In our study 100% of isolates tested were resistant to more than one of the drugs tested. Ampicillin, cefotaxime and clindamycin showed the highest rates of resistance, 100%, 100% and 92.3% respectively followed by kanamycin (50%), in agreement with Lazaro et al. (1994). The isolates were susceptible to norfloxacin and gentamicin (76.9% each) and less susceptible to kanamycin (46.2%).

The antibiogram study of Yeshiwas and Fentahun (2017) revealed that the E. coli isolates were highly sensitive to tetracycline, sulfamethoxazole, chloramphenicol, streptomycin, oxacillin; less sensitive to amoxicillin, ceftazidime, nitrofurantoin, kanamycin and resistance to cefotaxime, vancomycin.
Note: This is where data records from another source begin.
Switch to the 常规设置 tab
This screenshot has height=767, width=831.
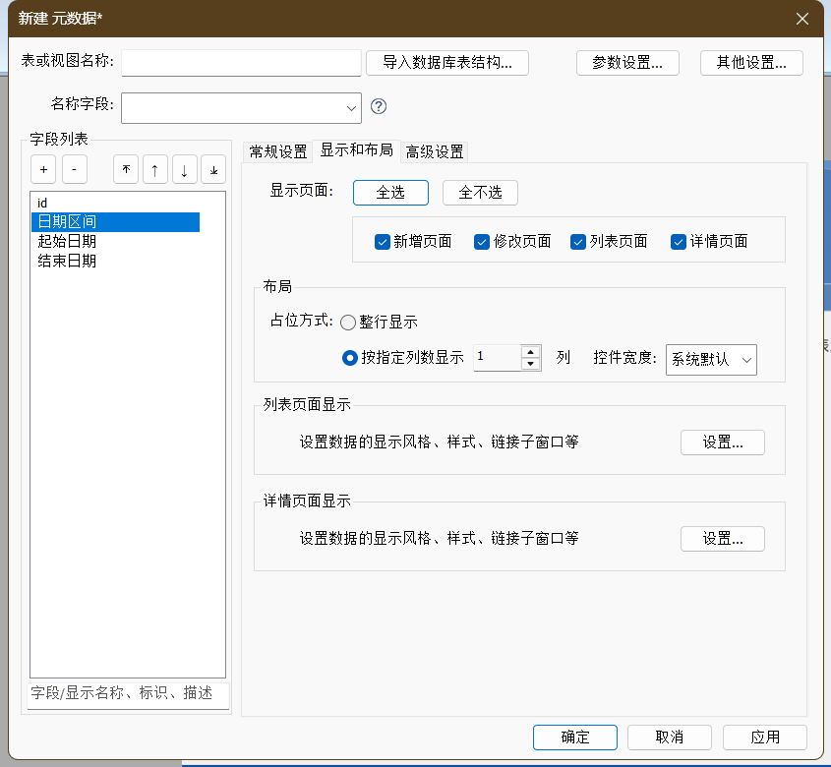click(278, 151)
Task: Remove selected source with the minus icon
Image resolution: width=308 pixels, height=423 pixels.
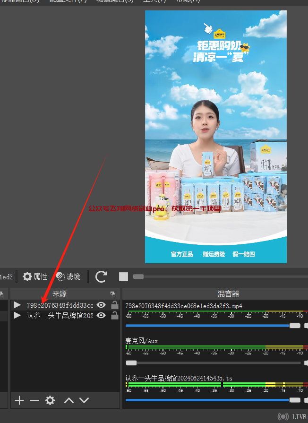Action: tap(34, 401)
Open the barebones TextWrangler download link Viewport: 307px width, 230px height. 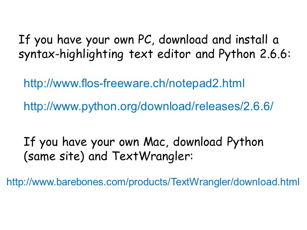click(153, 182)
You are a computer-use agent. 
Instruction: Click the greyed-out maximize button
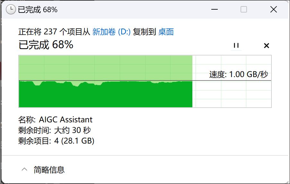pos(244,10)

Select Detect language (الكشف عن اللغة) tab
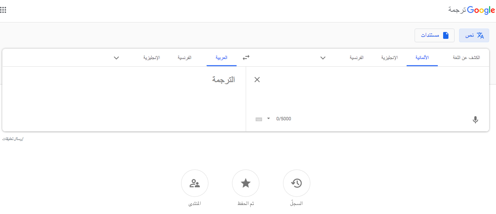466,57
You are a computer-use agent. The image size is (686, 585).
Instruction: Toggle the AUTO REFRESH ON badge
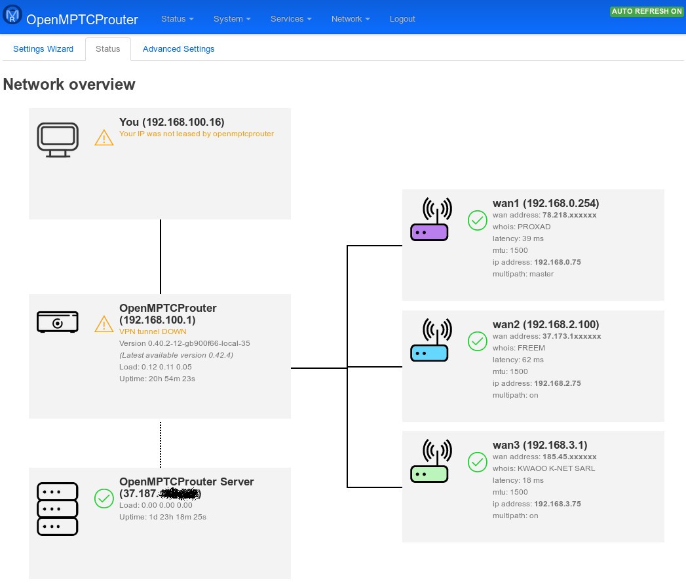tap(646, 11)
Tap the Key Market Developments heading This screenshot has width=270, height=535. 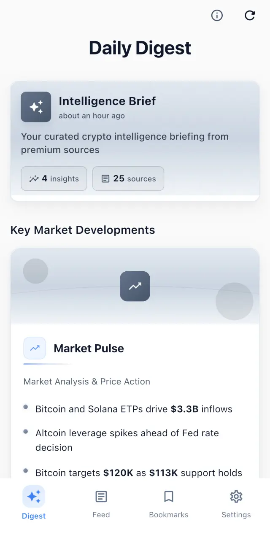tap(82, 230)
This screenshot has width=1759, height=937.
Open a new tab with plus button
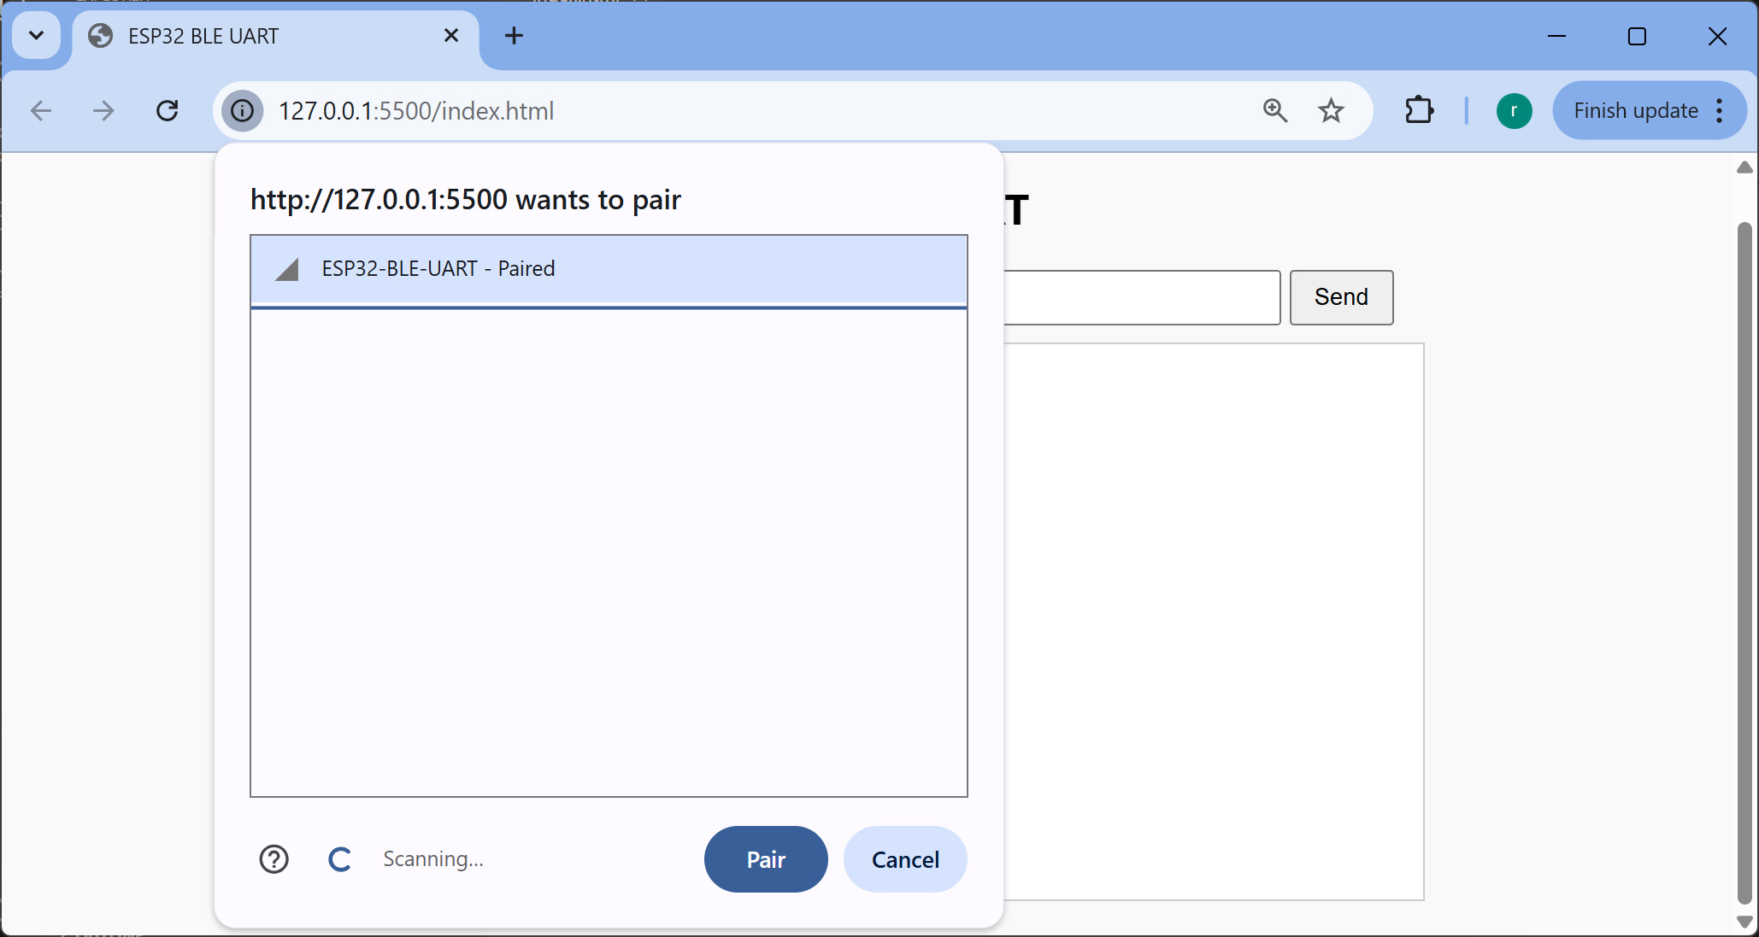point(514,36)
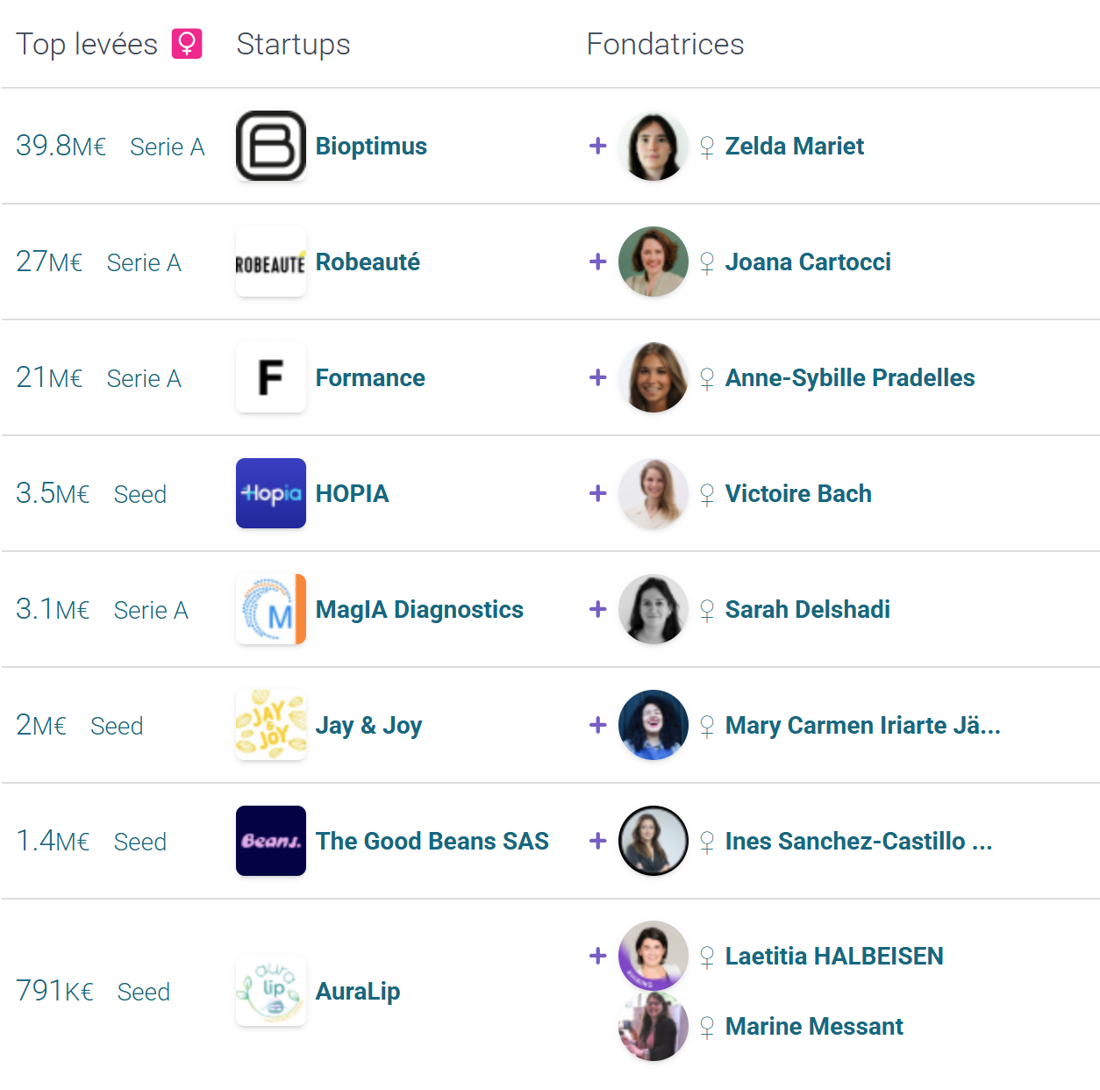Select the Formance F logo
The height and width of the screenshot is (1090, 1100).
pos(271,377)
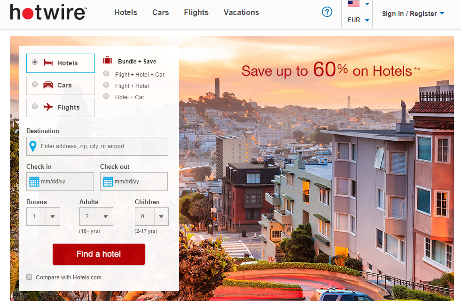Expand the Rooms dropdown
This screenshot has width=461, height=301.
point(43,216)
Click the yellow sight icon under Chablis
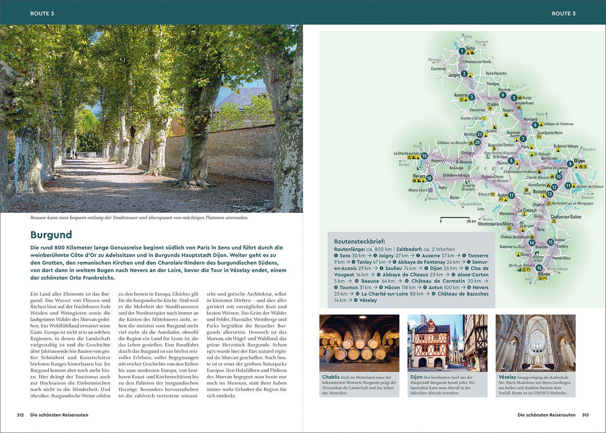606x433 pixels. click(x=490, y=109)
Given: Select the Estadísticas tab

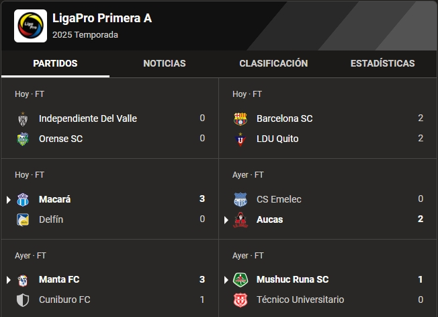Looking at the screenshot, I should [382, 63].
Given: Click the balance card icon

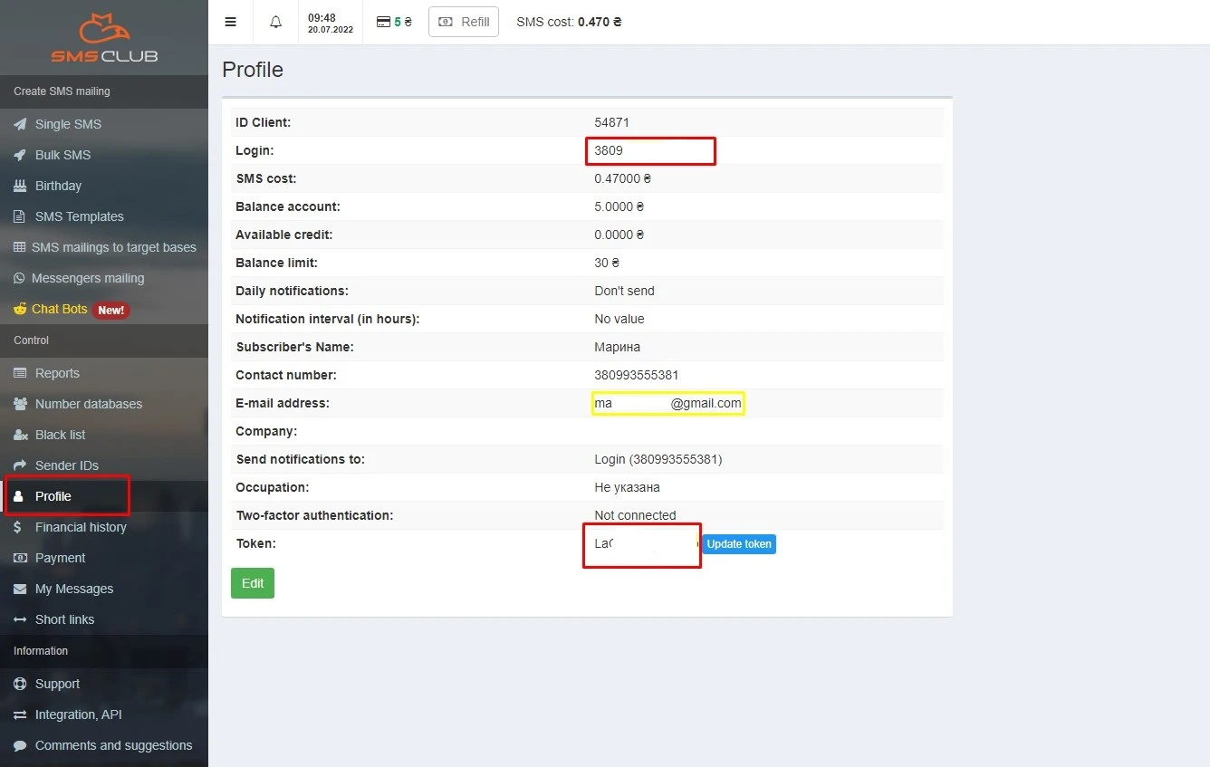Looking at the screenshot, I should coord(383,22).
The high prevalence of antimicrobial resistance in E. coli is due to uncontrolled human and veterinary use of these antimicrobials in Egypt.

E. coli as a leading health problem in the present study suggests the significance of poor hygiene measurements among farms number 2 and 3. Further study should be carried out on large number of animals to investigate microbial causes of calf diarrhea and control measures.